> _The task_
In the entries below, find the lines that include "agent" and give their number as the whole reply.

> _Listed records_
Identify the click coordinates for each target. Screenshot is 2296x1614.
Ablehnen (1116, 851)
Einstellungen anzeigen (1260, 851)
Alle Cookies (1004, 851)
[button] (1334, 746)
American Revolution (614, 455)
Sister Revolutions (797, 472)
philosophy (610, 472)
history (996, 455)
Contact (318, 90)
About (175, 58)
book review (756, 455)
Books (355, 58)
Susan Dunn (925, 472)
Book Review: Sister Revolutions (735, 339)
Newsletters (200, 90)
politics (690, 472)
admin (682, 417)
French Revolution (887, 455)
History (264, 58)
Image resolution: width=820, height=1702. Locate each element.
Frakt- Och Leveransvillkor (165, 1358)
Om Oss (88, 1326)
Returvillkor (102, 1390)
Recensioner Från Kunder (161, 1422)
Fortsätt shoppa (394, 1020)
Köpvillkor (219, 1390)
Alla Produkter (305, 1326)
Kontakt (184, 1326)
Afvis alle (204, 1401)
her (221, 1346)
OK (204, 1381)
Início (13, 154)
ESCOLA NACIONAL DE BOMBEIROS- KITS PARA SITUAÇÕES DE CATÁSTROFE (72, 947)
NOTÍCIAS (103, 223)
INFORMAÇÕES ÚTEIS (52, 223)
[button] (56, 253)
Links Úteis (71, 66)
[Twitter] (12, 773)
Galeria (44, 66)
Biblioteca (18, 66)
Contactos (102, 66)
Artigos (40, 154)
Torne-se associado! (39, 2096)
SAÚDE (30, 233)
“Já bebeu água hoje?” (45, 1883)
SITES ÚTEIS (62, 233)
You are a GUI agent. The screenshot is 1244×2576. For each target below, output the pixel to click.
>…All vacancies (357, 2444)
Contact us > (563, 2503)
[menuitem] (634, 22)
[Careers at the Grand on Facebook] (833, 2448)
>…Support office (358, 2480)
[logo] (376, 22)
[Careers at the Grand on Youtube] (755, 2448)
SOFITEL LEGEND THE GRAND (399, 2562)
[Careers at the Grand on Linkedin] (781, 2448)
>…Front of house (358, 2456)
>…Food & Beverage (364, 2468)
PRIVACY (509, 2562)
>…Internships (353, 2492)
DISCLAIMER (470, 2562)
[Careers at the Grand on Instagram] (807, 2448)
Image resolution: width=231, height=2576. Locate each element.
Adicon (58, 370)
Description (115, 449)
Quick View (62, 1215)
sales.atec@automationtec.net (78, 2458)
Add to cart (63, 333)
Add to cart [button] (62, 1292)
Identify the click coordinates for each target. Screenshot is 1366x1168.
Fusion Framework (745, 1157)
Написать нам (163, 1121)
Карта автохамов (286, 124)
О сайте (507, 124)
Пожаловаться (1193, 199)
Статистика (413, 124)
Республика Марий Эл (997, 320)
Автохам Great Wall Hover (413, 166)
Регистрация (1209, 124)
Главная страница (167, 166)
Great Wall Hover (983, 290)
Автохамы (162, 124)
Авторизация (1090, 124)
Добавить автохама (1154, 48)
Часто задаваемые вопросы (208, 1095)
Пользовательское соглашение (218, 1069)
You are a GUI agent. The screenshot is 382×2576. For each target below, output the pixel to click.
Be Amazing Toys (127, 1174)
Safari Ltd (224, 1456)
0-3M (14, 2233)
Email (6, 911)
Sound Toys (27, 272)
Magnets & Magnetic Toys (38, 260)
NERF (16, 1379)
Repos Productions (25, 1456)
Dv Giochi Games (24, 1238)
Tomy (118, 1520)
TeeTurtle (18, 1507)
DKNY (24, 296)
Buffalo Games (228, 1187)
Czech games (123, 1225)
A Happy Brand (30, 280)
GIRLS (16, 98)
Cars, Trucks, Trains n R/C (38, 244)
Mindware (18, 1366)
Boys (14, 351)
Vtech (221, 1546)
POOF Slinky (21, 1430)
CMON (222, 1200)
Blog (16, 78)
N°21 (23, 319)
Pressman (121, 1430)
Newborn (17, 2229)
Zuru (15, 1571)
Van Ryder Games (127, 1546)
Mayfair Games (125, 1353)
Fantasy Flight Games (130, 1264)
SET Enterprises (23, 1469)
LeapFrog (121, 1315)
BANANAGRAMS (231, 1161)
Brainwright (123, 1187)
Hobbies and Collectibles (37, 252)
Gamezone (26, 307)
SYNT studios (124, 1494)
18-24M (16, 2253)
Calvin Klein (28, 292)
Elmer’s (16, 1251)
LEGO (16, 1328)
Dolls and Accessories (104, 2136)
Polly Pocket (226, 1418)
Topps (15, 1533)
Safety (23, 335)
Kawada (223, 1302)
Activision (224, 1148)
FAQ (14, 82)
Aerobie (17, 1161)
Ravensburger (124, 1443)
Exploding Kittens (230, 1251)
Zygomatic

> _Your response_
2